*What to work on*: Would you transcribe the records below from the line with "This screenshot has height=496, width=1128." to the line with "You are a computer-use", ends included, exactly and with nothing more, leaving the pictures out?

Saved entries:
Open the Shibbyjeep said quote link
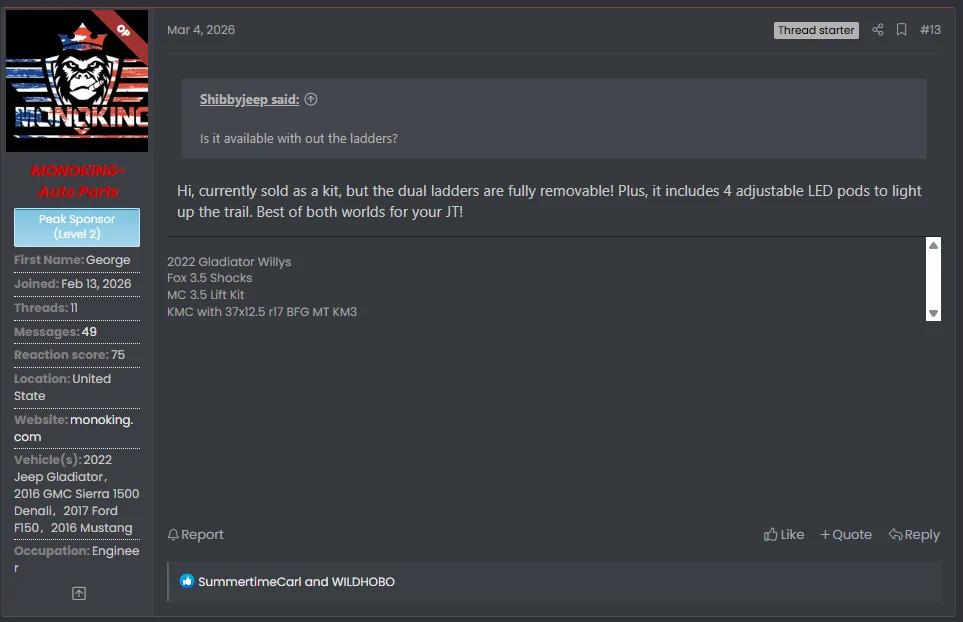963x622 pixels. pyautogui.click(x=249, y=99)
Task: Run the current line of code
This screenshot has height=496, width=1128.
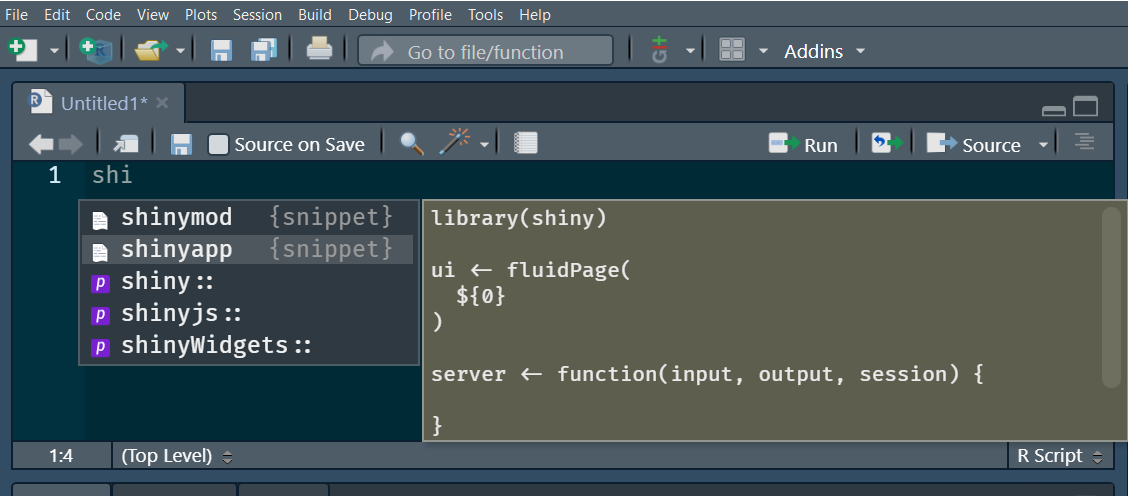Action: [803, 145]
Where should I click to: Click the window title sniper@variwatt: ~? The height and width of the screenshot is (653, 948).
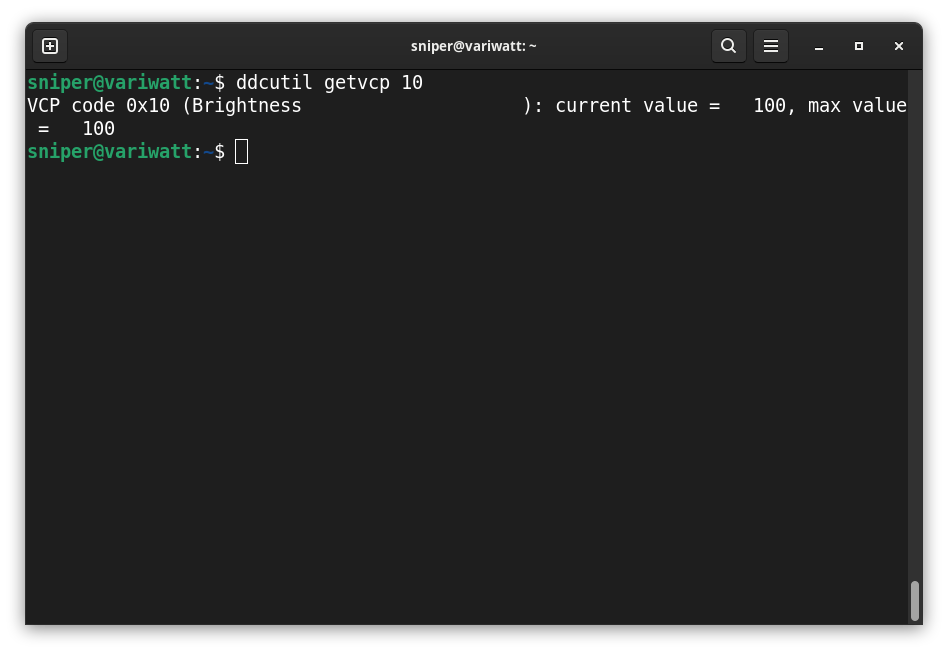coord(474,46)
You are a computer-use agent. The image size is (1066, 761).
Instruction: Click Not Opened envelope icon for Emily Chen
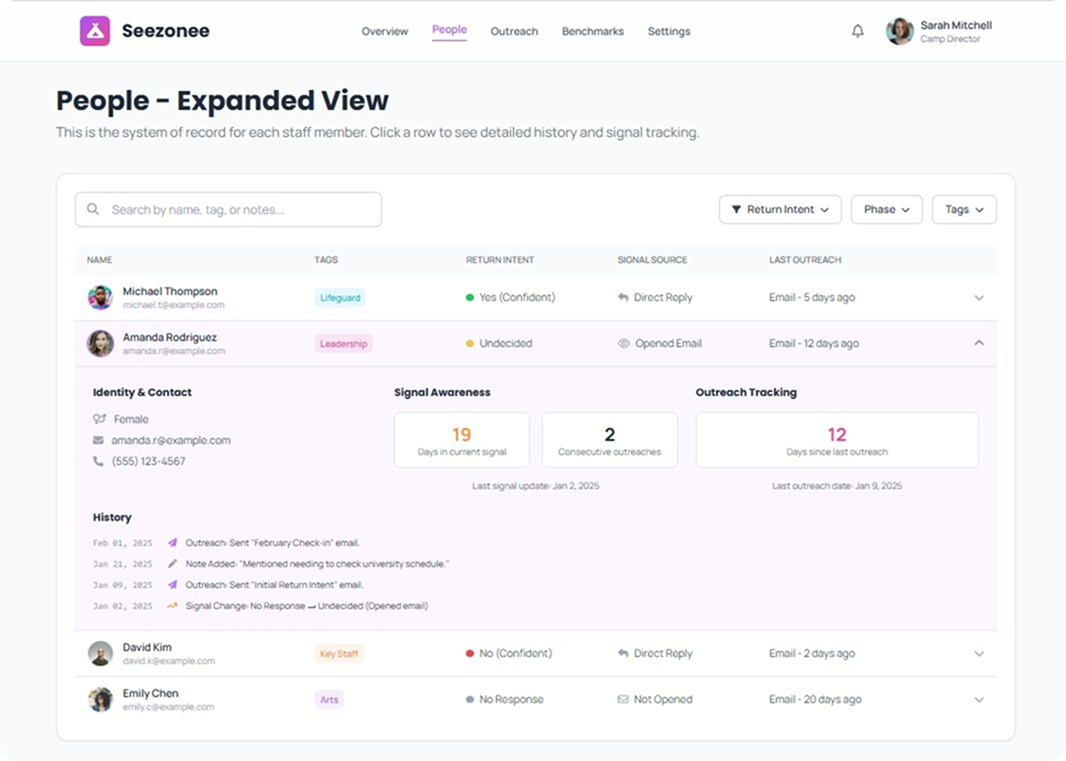pos(625,699)
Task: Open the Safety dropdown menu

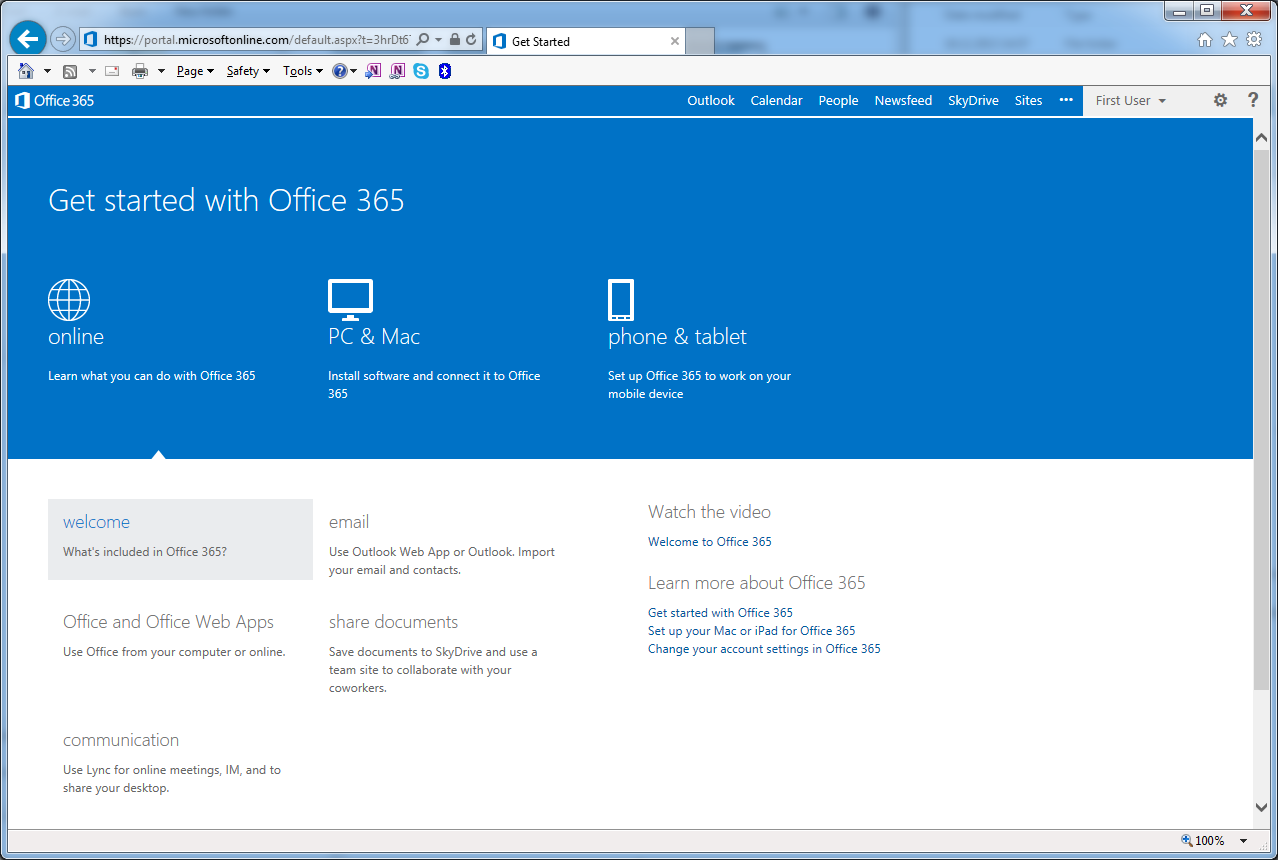Action: [x=248, y=71]
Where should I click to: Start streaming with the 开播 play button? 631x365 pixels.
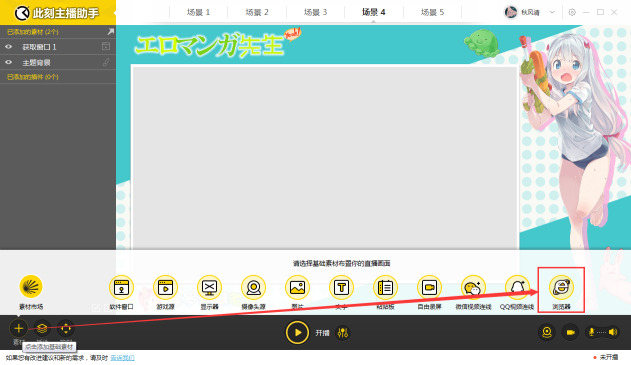click(297, 332)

*Expected output*:
This screenshot has height=496, width=1128.
Action: [803, 145]
Where should I click to: Click the window title sniper@variwatt: ~? The height and width of the screenshot is (653, 948).
coord(474,46)
You are a computer-use agent. The image size is (1066, 761).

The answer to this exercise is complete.